>>>>
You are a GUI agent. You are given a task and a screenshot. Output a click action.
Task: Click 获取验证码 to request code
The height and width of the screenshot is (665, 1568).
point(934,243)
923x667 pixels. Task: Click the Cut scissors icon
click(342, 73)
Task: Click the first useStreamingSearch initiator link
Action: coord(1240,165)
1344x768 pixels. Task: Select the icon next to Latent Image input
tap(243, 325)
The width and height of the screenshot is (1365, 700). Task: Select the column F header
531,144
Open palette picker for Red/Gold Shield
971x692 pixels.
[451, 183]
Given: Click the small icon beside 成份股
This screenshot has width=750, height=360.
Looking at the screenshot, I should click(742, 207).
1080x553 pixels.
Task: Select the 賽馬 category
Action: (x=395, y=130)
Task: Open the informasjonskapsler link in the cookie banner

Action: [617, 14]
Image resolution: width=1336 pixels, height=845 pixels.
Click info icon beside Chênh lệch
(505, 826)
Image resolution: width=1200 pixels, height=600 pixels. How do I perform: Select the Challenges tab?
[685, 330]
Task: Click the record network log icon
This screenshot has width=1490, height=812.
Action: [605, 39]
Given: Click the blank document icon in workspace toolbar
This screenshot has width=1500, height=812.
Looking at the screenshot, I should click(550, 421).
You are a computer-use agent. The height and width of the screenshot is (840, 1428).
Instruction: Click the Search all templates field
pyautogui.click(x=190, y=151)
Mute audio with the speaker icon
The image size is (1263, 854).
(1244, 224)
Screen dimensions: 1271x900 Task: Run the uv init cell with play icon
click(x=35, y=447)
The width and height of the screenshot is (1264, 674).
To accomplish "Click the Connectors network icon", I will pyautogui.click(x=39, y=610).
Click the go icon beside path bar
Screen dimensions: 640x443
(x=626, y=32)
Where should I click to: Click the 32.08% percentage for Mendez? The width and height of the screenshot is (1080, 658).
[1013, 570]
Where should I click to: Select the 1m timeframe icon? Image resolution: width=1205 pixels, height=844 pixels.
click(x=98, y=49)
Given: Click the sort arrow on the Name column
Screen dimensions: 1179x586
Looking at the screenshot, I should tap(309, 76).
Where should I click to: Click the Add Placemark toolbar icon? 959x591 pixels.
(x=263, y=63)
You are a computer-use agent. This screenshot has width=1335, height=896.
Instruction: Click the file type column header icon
<<<<
In the records above, some lines may contain the word "computer"; copy every one of them.

You are a computer-use agent. The height and width of the screenshot is (840, 1428).
You are a computer-use agent. This screenshot has width=1335, height=896.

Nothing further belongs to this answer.